> **INSTRUCTIONS TO FOLLOW**:
Stop after the line with "Given: Pick the black Forecolor swatch"; until then, please copy every line of the records word for word from the first.

(Pixel coordinate grounding data)
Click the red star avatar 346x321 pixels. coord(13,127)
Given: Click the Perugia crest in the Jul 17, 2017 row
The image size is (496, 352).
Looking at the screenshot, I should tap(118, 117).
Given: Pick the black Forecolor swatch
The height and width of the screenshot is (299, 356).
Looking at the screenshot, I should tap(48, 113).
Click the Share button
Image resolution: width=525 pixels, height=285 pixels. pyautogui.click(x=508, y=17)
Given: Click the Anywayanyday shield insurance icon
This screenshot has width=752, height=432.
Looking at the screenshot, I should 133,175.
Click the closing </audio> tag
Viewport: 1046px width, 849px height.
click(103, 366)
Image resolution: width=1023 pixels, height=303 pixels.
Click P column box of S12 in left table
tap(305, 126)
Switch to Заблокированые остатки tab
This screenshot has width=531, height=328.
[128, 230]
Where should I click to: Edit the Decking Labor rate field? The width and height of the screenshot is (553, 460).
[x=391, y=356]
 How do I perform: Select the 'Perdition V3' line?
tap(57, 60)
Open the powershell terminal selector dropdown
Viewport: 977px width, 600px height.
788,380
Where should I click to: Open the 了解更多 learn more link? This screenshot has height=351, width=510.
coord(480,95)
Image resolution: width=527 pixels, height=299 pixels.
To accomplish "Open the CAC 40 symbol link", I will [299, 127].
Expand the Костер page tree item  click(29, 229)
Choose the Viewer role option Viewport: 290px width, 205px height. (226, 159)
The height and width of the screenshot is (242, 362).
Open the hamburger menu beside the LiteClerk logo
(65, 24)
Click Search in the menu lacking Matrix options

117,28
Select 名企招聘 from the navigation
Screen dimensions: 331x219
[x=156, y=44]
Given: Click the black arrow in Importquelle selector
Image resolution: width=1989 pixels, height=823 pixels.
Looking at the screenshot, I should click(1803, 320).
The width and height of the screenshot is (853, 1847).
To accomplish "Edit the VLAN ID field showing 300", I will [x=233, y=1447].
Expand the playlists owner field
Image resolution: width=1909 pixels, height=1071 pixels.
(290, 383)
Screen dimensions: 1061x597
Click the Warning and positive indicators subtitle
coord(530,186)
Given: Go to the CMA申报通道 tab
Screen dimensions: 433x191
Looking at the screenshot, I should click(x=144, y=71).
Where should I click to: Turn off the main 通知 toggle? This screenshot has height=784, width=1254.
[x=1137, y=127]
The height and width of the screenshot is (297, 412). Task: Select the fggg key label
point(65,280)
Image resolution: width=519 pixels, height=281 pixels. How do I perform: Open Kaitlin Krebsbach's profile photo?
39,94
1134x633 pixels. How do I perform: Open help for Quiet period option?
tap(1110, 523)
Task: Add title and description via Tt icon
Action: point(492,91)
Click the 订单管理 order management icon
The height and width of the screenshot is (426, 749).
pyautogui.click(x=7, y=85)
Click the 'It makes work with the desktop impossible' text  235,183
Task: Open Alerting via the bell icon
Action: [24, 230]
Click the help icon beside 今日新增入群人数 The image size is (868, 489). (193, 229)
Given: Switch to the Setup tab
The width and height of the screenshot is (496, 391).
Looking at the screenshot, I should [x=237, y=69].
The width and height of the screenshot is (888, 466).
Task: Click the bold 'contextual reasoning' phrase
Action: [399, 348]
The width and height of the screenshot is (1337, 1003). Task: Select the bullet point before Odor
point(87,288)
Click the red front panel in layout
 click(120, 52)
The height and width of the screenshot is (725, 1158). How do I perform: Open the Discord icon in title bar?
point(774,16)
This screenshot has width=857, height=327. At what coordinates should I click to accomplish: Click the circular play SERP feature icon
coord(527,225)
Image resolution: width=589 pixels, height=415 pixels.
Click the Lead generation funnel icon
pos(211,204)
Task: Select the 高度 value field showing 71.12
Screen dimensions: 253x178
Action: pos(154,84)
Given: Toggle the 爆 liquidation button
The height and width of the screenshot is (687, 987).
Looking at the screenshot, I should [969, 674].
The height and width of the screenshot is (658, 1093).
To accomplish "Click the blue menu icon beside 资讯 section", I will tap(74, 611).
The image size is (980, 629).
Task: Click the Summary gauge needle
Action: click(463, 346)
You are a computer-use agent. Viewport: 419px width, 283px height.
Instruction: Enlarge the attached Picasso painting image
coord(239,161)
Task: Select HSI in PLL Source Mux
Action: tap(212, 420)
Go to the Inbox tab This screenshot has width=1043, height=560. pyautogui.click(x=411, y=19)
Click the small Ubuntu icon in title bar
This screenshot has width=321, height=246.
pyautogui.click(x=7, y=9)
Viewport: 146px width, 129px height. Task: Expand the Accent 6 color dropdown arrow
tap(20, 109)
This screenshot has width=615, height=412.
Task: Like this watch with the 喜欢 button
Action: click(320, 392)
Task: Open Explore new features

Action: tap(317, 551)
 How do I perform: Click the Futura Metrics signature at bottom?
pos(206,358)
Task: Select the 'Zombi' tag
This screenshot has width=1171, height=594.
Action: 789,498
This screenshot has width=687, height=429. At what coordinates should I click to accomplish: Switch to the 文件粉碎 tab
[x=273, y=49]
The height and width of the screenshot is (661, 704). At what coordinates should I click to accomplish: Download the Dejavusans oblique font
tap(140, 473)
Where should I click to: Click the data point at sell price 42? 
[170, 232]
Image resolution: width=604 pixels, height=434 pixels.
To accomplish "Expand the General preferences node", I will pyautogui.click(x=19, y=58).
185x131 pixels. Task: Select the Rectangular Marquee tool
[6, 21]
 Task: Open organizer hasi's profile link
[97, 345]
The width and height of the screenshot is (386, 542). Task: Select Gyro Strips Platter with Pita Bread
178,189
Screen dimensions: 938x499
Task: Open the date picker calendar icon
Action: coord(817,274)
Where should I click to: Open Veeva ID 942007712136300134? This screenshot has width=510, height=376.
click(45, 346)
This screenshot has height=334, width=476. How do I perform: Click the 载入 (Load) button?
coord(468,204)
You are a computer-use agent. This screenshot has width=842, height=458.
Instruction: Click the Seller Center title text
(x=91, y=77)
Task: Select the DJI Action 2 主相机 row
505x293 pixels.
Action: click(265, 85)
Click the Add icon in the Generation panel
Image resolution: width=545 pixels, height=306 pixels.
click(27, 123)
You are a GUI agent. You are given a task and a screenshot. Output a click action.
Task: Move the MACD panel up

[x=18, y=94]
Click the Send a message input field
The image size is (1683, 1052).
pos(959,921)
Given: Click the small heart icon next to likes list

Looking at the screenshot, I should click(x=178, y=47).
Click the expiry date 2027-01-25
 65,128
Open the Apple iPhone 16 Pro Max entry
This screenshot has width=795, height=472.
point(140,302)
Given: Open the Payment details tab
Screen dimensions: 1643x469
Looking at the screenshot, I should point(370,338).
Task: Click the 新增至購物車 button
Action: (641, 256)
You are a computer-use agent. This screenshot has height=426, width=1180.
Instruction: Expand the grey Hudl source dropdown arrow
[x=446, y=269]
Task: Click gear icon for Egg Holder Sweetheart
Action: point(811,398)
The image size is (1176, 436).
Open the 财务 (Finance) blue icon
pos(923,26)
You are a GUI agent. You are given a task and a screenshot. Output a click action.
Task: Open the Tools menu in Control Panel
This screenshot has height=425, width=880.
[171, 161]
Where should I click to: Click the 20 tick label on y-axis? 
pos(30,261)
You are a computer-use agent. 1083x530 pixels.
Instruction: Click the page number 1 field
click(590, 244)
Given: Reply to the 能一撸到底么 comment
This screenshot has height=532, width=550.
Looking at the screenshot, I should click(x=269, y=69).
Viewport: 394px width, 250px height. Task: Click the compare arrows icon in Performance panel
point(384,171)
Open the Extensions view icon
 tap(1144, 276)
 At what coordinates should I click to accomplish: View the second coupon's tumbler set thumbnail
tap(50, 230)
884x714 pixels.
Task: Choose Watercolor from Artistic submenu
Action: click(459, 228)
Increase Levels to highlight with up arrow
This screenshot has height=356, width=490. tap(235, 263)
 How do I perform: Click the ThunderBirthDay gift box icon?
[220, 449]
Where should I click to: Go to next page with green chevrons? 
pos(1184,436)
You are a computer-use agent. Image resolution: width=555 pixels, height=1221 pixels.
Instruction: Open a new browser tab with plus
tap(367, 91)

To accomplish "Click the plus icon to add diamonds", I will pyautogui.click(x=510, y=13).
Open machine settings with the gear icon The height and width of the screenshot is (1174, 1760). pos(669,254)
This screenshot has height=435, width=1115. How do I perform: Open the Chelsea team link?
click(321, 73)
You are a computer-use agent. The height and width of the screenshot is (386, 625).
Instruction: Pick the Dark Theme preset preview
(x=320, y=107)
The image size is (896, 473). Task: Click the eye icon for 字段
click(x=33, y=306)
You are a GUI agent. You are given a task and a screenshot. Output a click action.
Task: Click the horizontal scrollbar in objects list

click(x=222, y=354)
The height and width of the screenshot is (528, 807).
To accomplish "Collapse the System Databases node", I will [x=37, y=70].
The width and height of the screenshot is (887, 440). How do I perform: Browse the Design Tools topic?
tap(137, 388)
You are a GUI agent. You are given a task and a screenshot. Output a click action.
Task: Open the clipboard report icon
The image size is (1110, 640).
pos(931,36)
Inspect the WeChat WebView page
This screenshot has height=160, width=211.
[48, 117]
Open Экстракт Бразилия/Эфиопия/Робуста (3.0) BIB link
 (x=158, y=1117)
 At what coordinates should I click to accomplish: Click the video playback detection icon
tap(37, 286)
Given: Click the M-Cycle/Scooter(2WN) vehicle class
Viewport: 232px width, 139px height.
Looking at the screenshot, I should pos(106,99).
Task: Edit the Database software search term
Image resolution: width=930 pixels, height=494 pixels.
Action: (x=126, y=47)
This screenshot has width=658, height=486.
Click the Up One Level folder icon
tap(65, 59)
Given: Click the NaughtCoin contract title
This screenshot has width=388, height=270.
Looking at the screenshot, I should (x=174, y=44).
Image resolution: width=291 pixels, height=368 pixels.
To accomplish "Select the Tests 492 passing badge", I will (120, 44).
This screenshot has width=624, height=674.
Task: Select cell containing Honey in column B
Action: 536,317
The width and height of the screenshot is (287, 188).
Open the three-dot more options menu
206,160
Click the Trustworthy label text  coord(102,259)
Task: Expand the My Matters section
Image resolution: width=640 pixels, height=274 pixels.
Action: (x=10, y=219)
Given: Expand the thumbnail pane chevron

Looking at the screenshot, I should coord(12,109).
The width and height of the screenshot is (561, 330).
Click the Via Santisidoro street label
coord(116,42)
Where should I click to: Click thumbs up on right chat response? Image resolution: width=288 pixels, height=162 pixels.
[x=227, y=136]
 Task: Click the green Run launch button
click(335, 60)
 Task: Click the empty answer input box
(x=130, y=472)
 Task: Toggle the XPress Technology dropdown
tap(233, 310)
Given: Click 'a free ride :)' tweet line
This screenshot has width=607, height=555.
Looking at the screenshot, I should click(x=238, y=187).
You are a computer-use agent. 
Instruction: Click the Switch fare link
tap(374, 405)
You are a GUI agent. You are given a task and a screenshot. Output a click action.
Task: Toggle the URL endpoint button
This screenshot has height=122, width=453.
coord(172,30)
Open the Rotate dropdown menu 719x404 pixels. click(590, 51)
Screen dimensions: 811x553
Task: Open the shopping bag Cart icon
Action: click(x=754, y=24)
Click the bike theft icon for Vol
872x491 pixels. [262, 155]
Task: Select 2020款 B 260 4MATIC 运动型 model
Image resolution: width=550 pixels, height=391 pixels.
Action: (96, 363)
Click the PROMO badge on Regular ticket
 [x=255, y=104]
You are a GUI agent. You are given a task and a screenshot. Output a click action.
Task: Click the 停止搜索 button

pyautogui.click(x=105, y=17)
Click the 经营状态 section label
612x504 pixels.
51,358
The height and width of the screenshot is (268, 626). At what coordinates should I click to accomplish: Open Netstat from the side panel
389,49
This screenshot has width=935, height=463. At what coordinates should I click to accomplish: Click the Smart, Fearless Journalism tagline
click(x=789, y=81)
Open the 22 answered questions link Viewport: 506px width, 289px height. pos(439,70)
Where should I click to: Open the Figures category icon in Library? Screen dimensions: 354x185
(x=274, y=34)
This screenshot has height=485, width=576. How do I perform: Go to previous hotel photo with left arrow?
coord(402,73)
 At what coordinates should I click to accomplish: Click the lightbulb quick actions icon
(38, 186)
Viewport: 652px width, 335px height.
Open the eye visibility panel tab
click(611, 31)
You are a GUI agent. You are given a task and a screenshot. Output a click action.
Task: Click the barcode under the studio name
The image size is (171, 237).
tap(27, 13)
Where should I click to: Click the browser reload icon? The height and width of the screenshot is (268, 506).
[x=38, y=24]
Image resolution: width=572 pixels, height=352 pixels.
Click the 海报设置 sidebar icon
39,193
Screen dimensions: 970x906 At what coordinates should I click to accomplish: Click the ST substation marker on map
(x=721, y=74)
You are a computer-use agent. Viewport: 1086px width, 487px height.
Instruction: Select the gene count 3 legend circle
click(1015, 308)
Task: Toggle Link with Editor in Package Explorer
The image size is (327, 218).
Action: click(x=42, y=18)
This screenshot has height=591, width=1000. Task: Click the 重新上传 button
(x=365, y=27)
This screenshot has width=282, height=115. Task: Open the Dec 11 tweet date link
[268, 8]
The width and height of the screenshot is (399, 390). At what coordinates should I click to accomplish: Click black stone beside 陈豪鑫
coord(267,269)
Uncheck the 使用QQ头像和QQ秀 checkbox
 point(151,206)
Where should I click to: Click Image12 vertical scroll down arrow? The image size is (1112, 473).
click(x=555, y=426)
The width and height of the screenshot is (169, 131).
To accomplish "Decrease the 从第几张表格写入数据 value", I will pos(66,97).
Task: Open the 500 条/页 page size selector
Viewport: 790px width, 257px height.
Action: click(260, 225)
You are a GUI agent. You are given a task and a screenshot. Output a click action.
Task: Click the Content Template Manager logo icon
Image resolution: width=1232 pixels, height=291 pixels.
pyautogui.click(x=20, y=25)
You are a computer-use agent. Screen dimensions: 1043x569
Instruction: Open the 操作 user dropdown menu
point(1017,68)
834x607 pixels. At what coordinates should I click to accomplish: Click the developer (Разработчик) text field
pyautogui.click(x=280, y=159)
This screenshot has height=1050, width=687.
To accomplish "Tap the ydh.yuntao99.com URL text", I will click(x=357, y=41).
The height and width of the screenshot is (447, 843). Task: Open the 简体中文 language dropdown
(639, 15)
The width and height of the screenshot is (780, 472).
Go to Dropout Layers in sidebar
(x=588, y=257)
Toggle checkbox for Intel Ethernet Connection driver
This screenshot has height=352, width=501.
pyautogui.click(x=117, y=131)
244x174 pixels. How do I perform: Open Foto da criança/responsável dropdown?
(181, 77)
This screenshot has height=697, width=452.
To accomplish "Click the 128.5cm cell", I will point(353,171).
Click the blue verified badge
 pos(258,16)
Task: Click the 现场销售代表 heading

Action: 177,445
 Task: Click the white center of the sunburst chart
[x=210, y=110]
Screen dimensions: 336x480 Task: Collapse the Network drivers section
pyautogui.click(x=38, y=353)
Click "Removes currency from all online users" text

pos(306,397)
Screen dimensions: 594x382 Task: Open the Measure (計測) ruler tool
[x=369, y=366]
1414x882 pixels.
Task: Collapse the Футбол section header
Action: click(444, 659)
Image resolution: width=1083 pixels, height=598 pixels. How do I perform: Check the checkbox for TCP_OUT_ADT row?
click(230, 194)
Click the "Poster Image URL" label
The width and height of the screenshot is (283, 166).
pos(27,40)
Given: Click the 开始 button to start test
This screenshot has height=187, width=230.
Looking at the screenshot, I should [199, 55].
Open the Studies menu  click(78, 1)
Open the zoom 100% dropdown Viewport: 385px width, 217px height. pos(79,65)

> **SOLUTION**:
Click the red star avatar 346x321 pixels. coord(13,127)
Given: Click the Perugia crest in the Jul 17, 2017 row
The image size is (496, 352).
Looking at the screenshot, I should tap(118, 117).
Given: Pick the black Forecolor swatch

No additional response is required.